As a white Christian woman who loves blanket scarves and lattes, I fall into a category of "basic" and despite the current trend of accepting that one is basic, I choose to defy it. Don't hear me wrong, I'm sure I would be one to fit the mold perfectly and I don't think any less of those who embrace their title, but basic is only skin deep.
(Image from The Dictionary of Obscure Sorrows)

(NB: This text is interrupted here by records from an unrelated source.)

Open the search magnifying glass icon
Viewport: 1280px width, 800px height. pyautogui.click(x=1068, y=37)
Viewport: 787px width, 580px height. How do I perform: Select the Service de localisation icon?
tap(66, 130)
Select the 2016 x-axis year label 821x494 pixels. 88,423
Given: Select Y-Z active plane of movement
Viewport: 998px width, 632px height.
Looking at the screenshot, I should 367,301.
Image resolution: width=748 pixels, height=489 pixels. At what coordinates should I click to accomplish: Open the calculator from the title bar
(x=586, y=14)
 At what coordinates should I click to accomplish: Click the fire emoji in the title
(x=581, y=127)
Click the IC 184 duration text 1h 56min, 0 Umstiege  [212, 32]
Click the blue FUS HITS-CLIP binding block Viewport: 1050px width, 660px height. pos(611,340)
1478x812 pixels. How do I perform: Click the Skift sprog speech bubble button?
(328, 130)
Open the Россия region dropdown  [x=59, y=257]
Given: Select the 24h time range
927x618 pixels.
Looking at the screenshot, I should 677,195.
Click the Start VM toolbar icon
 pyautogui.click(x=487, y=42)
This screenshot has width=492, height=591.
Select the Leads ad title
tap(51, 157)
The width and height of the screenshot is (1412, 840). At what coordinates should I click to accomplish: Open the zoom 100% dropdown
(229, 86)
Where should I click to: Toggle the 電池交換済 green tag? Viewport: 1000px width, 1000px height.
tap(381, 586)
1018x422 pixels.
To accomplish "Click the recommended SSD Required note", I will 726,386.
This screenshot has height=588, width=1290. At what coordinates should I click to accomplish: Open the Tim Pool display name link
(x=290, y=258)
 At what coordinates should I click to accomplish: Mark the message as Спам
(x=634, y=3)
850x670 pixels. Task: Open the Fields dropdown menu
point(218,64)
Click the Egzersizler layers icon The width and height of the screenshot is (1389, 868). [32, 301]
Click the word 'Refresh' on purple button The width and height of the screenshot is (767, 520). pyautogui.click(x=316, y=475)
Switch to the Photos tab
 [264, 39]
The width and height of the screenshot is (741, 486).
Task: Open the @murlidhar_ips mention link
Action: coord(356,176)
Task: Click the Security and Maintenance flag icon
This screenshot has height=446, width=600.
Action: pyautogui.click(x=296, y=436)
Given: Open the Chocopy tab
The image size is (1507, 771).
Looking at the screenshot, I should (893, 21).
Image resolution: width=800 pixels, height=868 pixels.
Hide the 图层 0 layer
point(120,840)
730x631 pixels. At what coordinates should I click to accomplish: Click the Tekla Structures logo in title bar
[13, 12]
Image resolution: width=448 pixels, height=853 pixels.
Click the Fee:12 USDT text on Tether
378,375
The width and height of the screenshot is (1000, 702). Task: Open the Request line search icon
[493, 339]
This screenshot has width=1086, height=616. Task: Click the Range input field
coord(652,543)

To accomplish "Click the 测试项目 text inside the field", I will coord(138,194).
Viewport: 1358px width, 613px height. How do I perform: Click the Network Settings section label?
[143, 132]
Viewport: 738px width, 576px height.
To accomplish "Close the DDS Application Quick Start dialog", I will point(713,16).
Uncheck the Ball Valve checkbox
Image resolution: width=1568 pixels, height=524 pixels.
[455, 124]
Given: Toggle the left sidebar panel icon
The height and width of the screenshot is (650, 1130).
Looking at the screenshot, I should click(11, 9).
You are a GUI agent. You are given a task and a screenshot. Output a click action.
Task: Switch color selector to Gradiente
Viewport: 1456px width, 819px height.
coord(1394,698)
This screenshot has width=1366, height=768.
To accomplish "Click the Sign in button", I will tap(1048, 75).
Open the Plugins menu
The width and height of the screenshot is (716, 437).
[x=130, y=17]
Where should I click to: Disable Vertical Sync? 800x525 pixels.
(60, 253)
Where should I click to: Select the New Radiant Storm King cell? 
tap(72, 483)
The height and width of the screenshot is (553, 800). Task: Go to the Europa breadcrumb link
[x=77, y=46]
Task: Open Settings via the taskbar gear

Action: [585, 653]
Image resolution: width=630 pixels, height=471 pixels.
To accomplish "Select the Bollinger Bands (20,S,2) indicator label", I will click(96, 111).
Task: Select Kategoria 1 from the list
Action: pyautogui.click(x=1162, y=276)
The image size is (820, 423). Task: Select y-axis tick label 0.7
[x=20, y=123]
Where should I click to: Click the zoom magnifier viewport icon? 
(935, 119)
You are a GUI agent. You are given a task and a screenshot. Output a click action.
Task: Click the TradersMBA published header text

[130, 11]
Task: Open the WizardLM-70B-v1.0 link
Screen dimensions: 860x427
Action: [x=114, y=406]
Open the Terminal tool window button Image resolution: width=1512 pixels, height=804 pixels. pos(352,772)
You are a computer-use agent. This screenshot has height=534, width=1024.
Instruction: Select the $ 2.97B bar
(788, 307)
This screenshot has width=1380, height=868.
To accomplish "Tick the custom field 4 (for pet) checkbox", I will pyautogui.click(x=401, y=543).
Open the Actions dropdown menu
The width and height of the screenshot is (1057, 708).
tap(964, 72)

There's a brilliant word, sonder, that is defined as "the realization that each random passerby is living a life as vivid and complex as your own" and that is the reason I think basic is not a good word for anyone. Each life and each person you pass has a past and a future that you can never know each individual entity of. As much as a sister or a significant other can tell you about their deepest thoughts, you can never know them all fully. Every life has ups and downs, crushes and hatreds, and while you may just see them through a car window at a stoplight, they dream just as big as you, if not bigger. On the highway, every car you pass has the most complex life form known to man in it, breathing and thinking and loving and there's no way that something so beautiful can be basic.
So while I'm sure my Starbucks cup in my hand would argue otherwise, I resent the word basic. I plan to work my butt off one day in the job field of my dreams and I study hard to learn about our human bodies and our government alike and I live and I love and I think thoughts that no one else could possibly fathom. I have a background like no one else's and a future that's unparalleled. And the most beautiful part about this? It's all mine and it's all who I am and everyone has their own chapter of it. I am not basic; I am not typical. I lead a complex life as complex as the lady next to me in the coffee shop right now and the UPS man outside. Basic covers the smallest parts of the human life that are negligible compared tot he potential we each have as an individual. So next time you see a "basic white girl" doing "basic white girl things", I challenge you to imagine the ins and outs of her life and give her a story as deep and rich as your own and tell me again how ordinary she is.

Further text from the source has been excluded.